Cline, who has a 3-year-old daughter and a baby due in June, said one of his goals is to “equip my children with the values and tools that they will need to enjoy an even better life than I did.”

“Looking back on my life with my mother, I can see now that she was able to instill those same values and tools in me,” he said. “Thanks in large part to her efforts, I was given a chance to be successful in life.”

Ms. Cline said her greatest personal achievement has been her children, who have given her nine grandchildren and great-grandchildren and two on the way. Cynthia is a certified public accountant in Atlanta; Joel is a veterinarian in Alabama; and John is a Cherokee County assistant probate court judge.

“I’m just so proud they did so well, especially growing up in the situation as they did, with just one parent,” she said.

Canton City Councilwoman and Reinhardt Vice President JoEllen Wilson, who said Ms. Cline was “one of the first people I met” when she moved to Canton four decades ago, called her friend “a touchstone for many of us.”

“If Marguerite does something, you know it’s going to be done right,” she said. “She doesn’t do anything halfway.”

She also said Ms. Cline’s influence is evident all across the county.

“When you think of anything happening in Cherokee County, Marguerite has probably been involved in it, whether it’s education, the political forum, the business arena. Anywhere you look, you can see the hand of Marguerite Cline, and it’s always positive.”

And Ms. Cline deserves the award just because she’s a “really nice person,” she added.

Dobbs, who has known Ms. Cline for more than 25 years, said his longtime friend has “just been a super-giving person.”

“She has done a lot for the community,” he said. “She’s very deserving (for) all the things she’s brought to the community as mayor and school superintendent and all the civic organizations and her church.”

Dobbs, who met her when he was covering the school board for the radio station and she was superintendent, said he was asked for the video what time in her life most impressed him.

“I said, ‘Tonight (Saturday) because she has no idea she’s getting this award,’” he said. “Not the first inkling.”

Ms. Cline had already been mayor of Waleska for nine years when Debbie McIntyre became the city clerk and met her for the first time.
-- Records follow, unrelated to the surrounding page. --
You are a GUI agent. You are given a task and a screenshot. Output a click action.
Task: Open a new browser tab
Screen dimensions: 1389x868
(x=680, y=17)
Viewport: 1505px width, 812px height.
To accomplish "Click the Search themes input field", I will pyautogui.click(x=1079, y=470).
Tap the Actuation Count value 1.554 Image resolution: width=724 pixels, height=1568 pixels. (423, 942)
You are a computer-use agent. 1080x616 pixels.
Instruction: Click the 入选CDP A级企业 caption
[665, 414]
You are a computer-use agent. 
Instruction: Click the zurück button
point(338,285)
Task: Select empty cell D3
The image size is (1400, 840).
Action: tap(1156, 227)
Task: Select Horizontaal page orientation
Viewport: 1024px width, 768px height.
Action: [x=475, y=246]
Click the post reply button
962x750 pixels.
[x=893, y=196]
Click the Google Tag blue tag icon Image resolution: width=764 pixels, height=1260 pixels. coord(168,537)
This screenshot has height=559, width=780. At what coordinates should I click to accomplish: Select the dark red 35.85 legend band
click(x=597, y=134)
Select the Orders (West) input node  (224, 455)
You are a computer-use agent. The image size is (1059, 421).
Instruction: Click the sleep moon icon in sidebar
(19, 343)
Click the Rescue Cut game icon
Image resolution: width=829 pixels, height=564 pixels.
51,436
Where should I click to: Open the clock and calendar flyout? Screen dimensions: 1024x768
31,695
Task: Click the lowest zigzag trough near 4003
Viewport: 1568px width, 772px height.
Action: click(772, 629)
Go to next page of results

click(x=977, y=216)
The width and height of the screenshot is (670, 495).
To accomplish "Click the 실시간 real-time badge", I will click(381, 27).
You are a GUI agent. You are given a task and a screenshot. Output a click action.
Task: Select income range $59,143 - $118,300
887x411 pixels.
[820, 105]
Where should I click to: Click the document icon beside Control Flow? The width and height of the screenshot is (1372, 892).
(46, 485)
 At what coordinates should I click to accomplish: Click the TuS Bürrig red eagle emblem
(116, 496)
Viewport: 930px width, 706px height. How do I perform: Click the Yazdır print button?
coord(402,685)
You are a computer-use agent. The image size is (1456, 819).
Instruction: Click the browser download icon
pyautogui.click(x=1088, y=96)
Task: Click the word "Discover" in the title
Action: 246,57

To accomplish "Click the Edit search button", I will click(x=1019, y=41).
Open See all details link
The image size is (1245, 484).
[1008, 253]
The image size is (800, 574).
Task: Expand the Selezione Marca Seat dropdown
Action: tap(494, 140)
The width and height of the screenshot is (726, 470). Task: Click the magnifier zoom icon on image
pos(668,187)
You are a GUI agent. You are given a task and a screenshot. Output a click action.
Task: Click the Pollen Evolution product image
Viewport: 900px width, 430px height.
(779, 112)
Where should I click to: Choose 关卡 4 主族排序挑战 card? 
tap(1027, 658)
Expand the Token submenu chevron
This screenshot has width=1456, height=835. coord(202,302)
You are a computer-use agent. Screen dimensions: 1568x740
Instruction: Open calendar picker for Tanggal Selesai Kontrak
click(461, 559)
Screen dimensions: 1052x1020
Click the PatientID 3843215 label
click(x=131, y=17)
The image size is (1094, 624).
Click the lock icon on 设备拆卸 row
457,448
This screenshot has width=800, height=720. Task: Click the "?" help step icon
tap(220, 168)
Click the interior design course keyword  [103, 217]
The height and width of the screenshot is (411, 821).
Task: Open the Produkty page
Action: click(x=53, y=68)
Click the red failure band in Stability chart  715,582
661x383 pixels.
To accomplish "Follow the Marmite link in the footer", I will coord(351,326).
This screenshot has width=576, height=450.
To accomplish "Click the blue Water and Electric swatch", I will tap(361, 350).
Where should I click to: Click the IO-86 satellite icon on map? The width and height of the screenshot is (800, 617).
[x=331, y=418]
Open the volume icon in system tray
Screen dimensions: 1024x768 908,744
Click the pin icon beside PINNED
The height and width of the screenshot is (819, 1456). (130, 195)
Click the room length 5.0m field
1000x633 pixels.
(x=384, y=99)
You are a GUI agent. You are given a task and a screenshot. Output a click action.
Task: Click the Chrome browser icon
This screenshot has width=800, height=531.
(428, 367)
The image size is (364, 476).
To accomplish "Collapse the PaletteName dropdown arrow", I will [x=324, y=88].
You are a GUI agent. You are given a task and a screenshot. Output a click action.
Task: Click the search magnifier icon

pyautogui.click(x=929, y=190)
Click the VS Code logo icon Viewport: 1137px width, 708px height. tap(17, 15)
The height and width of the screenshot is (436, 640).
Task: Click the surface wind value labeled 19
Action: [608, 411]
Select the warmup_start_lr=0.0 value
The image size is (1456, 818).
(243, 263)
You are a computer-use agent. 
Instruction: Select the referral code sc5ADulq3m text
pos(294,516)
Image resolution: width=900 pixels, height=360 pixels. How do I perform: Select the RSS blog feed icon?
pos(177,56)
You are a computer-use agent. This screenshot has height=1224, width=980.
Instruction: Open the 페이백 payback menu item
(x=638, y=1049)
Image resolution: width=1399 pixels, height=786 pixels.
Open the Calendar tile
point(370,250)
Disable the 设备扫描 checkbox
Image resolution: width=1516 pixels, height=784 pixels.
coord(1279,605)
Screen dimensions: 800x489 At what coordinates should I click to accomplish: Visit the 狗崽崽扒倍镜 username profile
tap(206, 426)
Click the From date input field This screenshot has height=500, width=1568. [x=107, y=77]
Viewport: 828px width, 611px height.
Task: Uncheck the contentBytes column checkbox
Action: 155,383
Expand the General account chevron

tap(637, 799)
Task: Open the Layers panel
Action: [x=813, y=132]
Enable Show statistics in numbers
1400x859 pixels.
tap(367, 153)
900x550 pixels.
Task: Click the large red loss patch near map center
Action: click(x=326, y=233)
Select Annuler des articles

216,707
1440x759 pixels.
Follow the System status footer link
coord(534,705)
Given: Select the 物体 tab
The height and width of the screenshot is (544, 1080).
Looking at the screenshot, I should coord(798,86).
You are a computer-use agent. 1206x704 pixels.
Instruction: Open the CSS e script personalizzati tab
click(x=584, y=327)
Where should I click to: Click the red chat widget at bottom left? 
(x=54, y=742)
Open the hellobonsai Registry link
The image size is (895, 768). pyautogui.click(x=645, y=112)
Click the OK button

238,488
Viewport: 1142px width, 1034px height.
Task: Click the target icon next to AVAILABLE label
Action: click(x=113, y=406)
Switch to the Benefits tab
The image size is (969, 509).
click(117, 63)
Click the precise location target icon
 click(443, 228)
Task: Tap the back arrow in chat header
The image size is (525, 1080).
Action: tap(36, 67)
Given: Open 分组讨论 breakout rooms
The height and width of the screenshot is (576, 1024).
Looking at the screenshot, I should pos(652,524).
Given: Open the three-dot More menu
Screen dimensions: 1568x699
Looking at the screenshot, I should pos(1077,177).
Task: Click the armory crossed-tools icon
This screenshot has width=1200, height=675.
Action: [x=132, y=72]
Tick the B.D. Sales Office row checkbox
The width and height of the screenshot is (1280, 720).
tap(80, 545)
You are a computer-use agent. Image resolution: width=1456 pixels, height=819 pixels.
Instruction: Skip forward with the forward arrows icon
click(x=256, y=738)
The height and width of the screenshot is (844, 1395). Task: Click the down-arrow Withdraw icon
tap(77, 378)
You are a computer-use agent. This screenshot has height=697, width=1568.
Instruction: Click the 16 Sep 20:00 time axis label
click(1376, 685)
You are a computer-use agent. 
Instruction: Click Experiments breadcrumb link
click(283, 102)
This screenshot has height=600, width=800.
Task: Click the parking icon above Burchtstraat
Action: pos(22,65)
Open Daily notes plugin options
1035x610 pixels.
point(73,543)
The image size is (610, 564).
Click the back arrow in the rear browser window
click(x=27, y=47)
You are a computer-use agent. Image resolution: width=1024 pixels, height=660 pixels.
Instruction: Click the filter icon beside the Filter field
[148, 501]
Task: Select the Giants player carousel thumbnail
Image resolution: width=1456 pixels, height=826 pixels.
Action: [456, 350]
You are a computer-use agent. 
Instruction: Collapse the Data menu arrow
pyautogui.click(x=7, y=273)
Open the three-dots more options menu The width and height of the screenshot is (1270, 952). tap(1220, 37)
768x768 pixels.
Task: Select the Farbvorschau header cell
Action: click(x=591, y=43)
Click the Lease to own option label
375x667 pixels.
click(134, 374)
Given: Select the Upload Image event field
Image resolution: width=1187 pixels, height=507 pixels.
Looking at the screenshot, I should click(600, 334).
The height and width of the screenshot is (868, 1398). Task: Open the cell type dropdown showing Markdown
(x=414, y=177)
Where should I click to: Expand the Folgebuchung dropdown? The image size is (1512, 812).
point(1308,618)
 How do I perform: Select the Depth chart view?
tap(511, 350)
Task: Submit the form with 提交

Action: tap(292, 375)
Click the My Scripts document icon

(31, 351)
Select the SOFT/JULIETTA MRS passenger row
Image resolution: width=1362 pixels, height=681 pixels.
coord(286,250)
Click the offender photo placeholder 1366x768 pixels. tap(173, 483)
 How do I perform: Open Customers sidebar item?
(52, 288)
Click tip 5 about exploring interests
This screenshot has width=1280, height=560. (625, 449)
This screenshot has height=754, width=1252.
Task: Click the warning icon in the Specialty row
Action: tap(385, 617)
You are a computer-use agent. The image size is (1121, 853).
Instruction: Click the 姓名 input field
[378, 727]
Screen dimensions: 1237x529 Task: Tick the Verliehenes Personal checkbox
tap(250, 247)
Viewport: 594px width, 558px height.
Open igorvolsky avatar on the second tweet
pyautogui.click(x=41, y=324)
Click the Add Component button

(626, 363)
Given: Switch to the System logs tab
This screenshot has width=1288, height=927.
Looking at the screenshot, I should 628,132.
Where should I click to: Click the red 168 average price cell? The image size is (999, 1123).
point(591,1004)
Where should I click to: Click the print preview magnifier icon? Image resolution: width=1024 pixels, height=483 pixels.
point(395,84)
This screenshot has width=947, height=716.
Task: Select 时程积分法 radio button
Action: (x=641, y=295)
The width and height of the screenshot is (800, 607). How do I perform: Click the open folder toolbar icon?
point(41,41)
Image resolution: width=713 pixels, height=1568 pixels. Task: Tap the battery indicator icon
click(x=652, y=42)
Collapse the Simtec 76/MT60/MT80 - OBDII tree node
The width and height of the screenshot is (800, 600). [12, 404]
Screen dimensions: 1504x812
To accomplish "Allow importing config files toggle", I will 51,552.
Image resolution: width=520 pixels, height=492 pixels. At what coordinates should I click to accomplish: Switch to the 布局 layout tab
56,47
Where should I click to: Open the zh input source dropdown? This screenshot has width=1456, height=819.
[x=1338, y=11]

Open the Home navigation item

And even though she only worked with “the people’s mayor” for five years, Ms. McIntyre said she could “probably write a book on what that lady has taught me.”

“I’ve watched her work under pressure and how she maintains her composure,” she said. “It’s second-nature to her. And Marguerite Cline is the first person I’ve ever known who can be so nice to you, and when you walked away (you realize) she actually chewed you out.”

Ms. McIntyre said she’s seen Ms. Cline carry out her duties as mayor by following her motto “It’s what can we do for the people, not to the people.”

“So many times, your public elected officials do things that benefit them and do not stop to think what it does for the people,” she said. “She was never for anything that went against the people who paid the property taxes, and that should be the way you look at it.

“And her ethics, oh my gosh. She seldom made a decision because of personality. It was always based on the best interest of the city, the logic and principle of it, not who it was for.”

As a result, “never in my six years (with the city) did I hear anything negative said about her, not one thing,” Ms. McIntyre said.

“That’s major,” she said. “When you work as a public servant and don’t hear a complaint, wow.